Faded or stained manuscripts, frequent in the Genizah, can be difficult to read. Photographing them under ultraviolet light allows much more to be read, as can be seen in the image of the Hexapla fragment, where ultraviolet light reflects more of the faint lower writing of the palimpsest.
Scribes living in Islamic lands in the middle ages regularly used the reed pen, made from the reed plant. In the West quill pens were more common, made from feathers. Dry ink would be mixed with water for writing, and the composition of ink again differed between West and East. Either lampblack, collected from the carbon soot of lamps, or soluble iron salt was used, the former producing lettering in eastern manuscripts that today looks light or dark brown, or even red. Iron in the ink can produce severe corrosion, and there is an extreme, if luckily rare, example in the images here: almost the entire text has disappeared as the iron in the ink has oxidised and destroyed the (normally quite robust) paper. It renders identification of the text almost impossible.

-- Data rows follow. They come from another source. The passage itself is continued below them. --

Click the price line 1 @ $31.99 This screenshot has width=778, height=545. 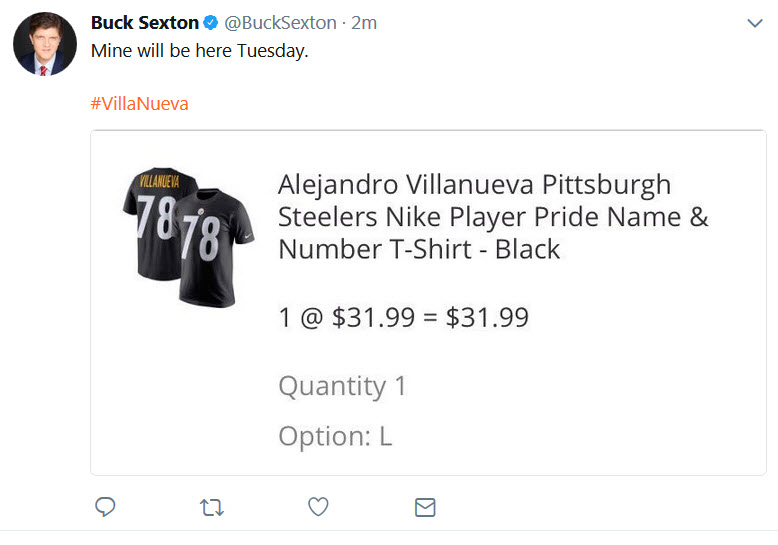403,317
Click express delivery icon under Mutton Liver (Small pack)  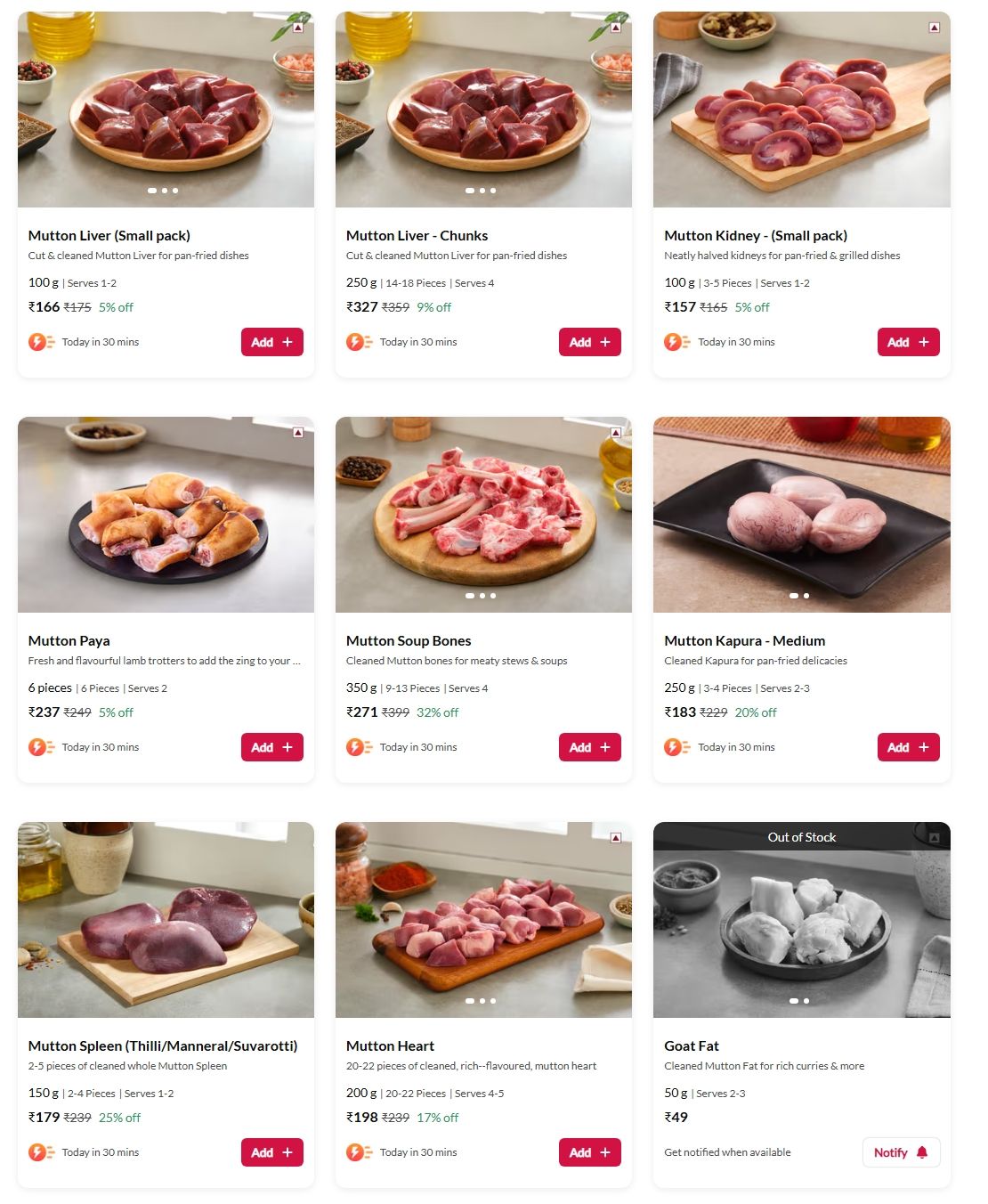coord(41,342)
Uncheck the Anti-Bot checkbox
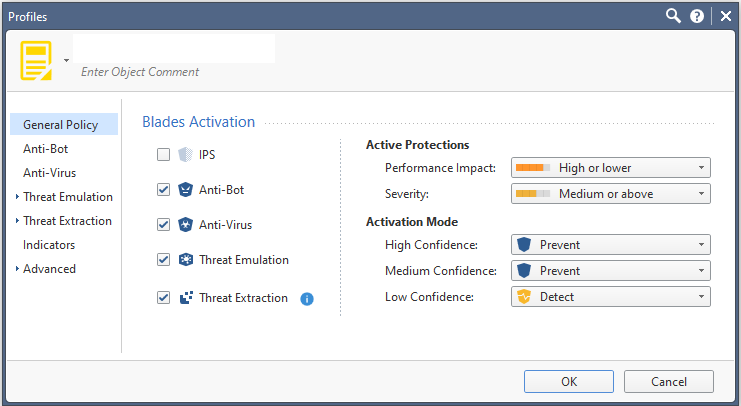Viewport: 741px width, 406px height. click(x=164, y=190)
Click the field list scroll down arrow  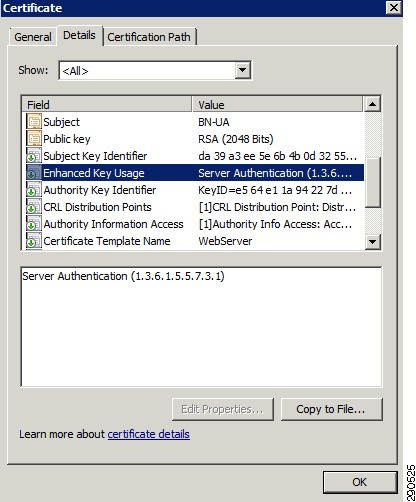coord(372,241)
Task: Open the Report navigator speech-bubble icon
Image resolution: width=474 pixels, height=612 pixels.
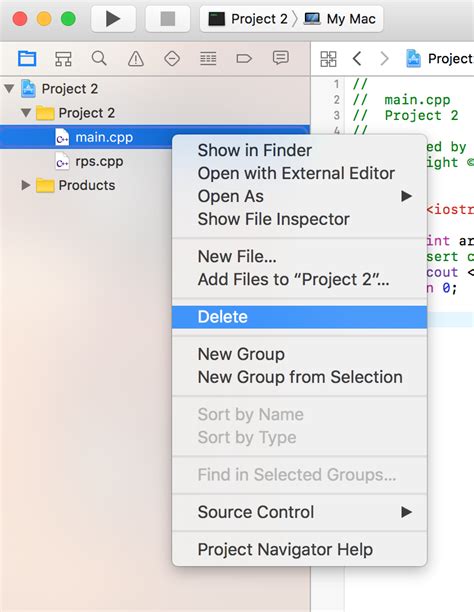Action: click(x=280, y=58)
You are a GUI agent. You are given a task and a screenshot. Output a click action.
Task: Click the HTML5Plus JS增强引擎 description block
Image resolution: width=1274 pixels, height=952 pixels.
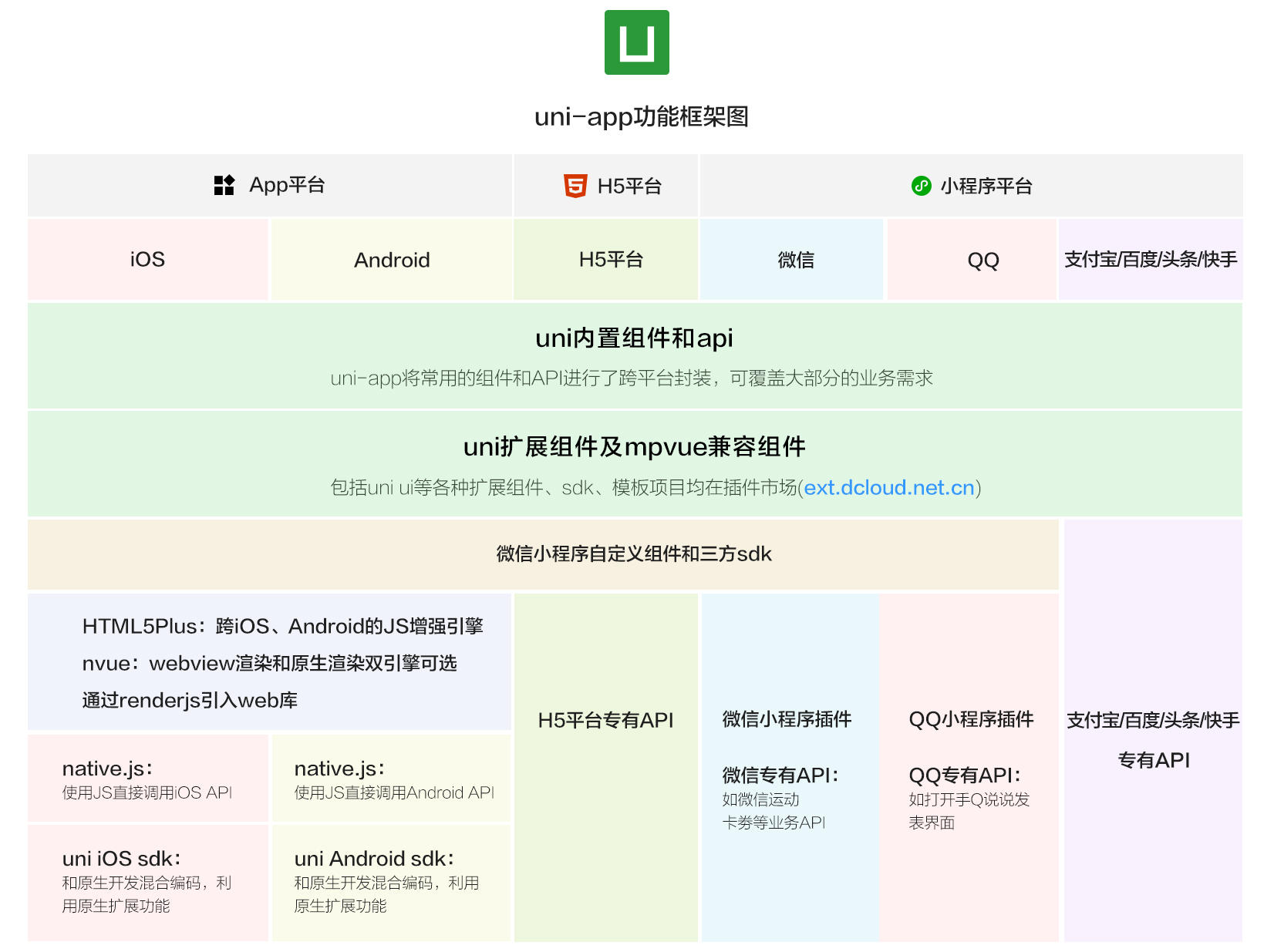coord(268,661)
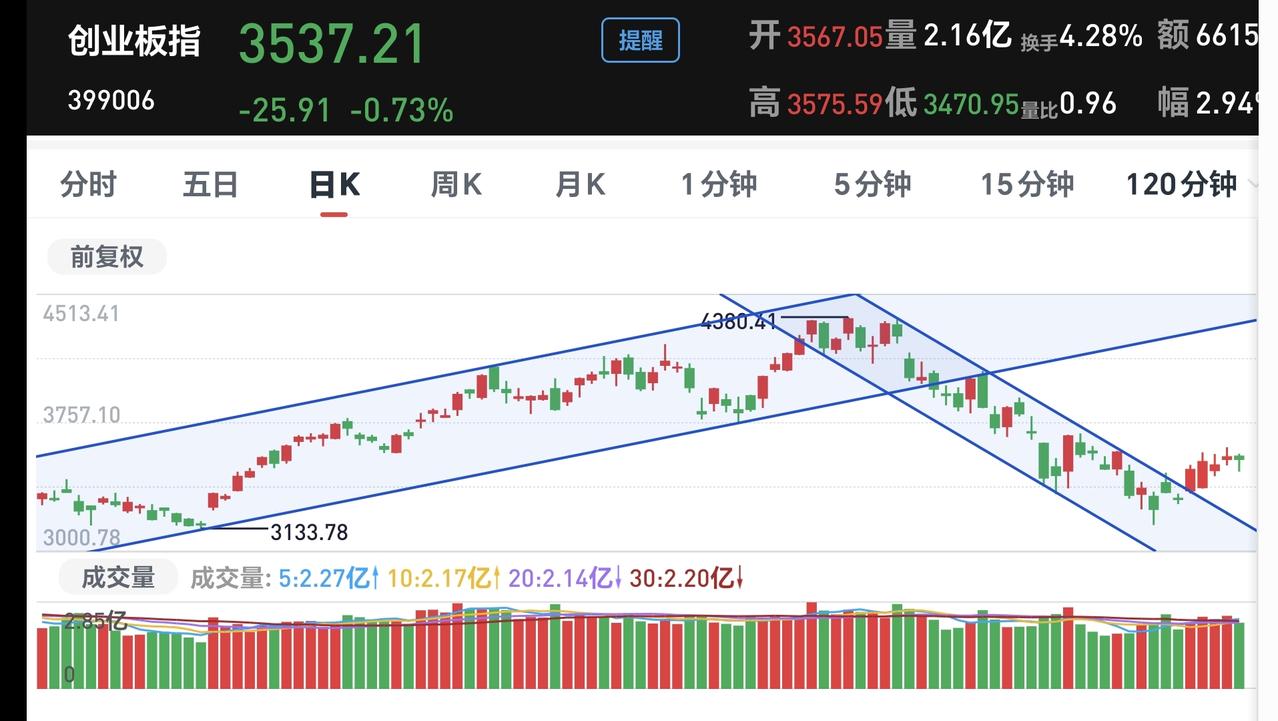The image size is (1278, 721).
Task: Click the 3133.78 low price marker
Action: click(x=309, y=532)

The pages would be ruled in preparation for writing along horizontal lines, with vertical boundary lines aiding the production of a visibly uniform text. Typically, in parchment a series of small pin pricks would be made down the sides of a page, and the horizontal lines would be scored across the width of the sheet. Ruling-boards, such as the one displayed here from the Genizah, would have been used for marking up paper sheets.